My Uber ride starts the same way as they always do. I pull out my phone and fire up the app. I confirm my location, punch in my destination, and request a ride.

Then the robot shows up.

It’s a white Ford Fusion, wearing an elaborate headdress of spinning lasers and enough cameras to document the Super Bowl. And it’s the centerpiece of Uber’s latest attempt to disrupt transportation. Starting this morning, pre-selected Uber users in a 12-square-mile chunk of downtown Pittsburgh will have the option to ride in a self-driving car—with a human engineer at the wheel who can take over if things get dicey.

Uber has a straightforward goal: become even more efficient and profitable by jettisoning the human drivers who take home the majority of their customers’ money. Or, as one Uber engineer puts it to me: getting rid of the overhead. (Putting a dent in the annual global rate of 1.2 million road deaths every year would be nice, too.)

“That pilot really pushes the ball forward for us,” says Raffi Krikorian, who runs Uber’s Advanced Technologies Center, in Pittsburgh.

Sliding into the tan leather seats of the second row, I see the car’s not so different from any other.

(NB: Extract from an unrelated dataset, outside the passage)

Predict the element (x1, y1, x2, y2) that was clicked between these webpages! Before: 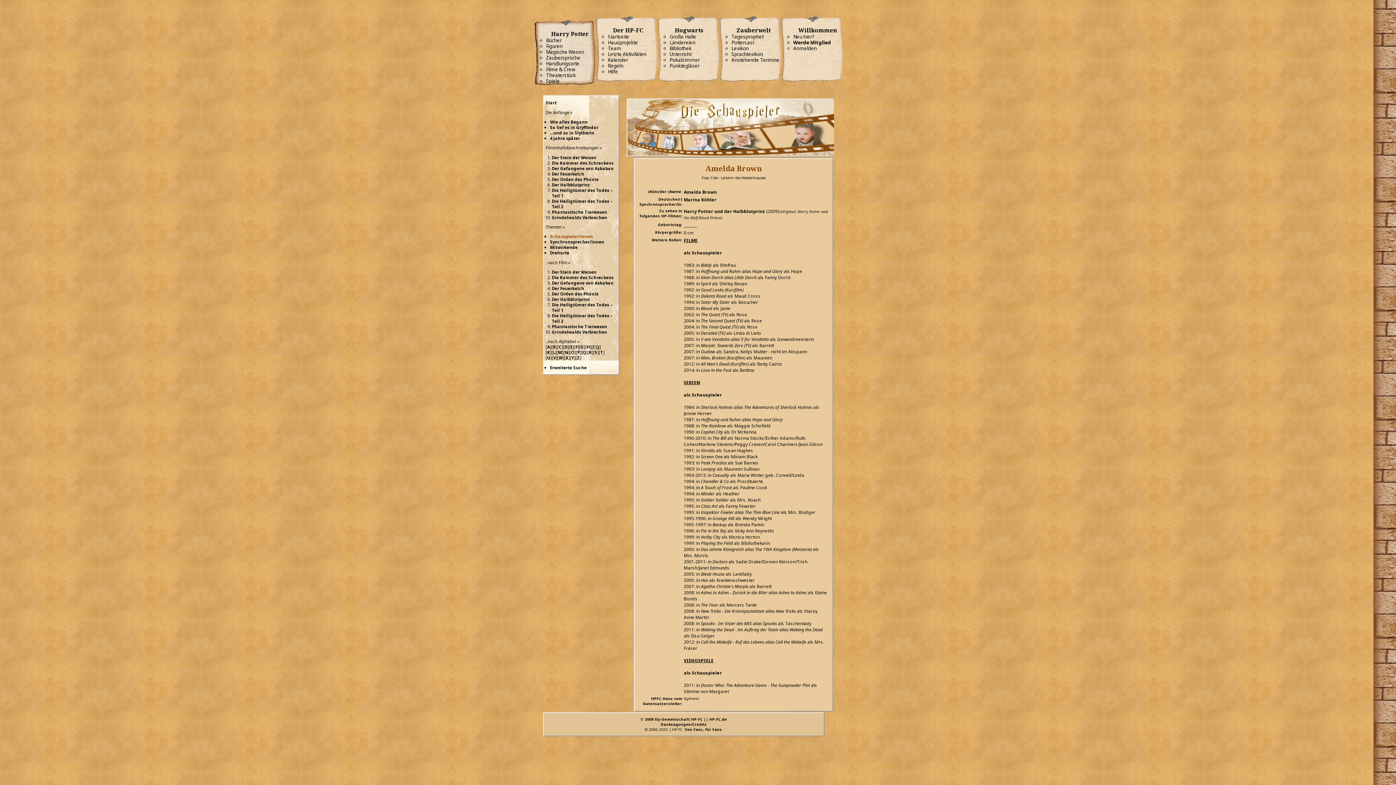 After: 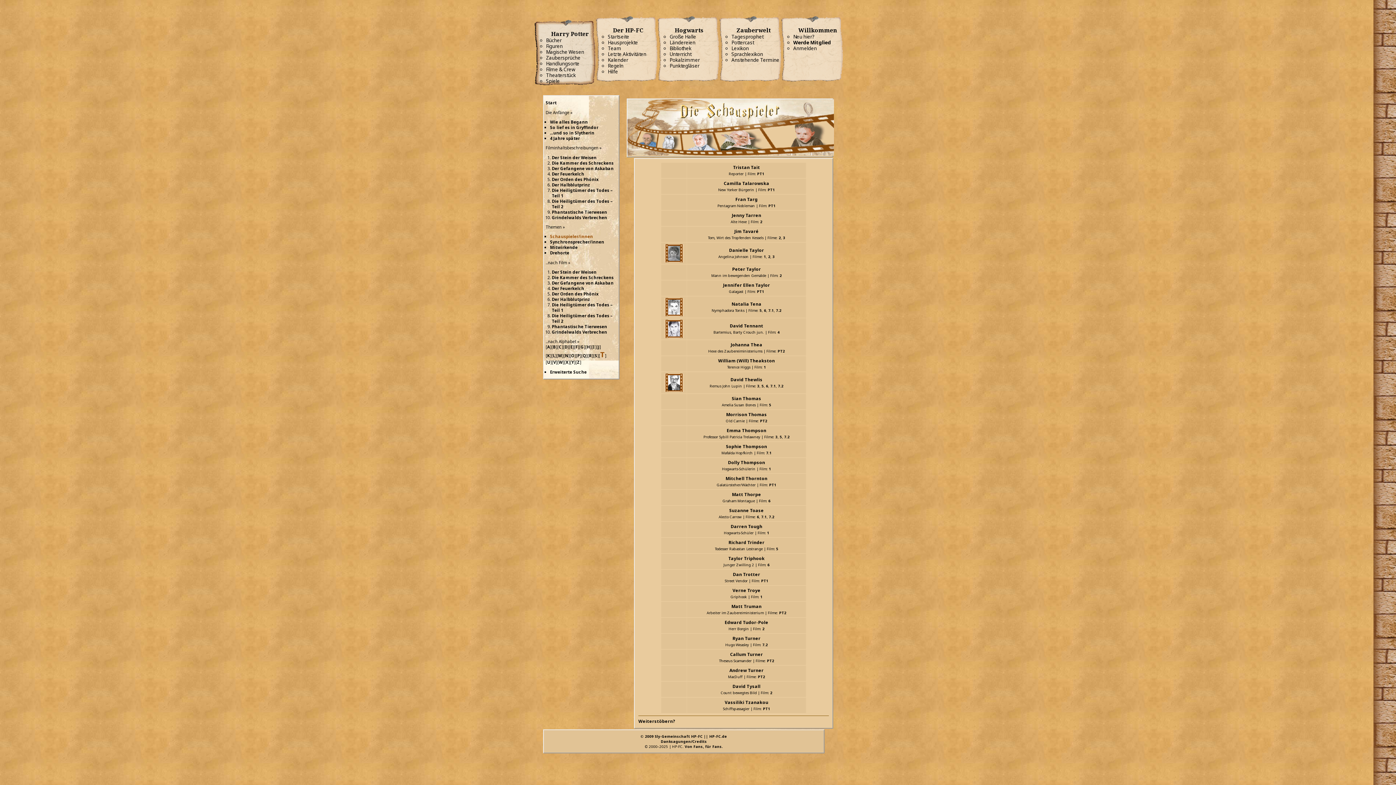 Action: label: T bbox: (600, 349, 603, 355)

A big red button has replaced the driver’s cup holder (it’s the autonomous mode kill switch). And there’s a guy sitting shotgun, reading indecipherable (to me, at least) streams of data off a laptop. Otherwise, the only significant difference from a standard car is the iPad-sized tablet mounted between the front seats, facing me.

“Welcome, Alex,” it reads. “Let’s ride.”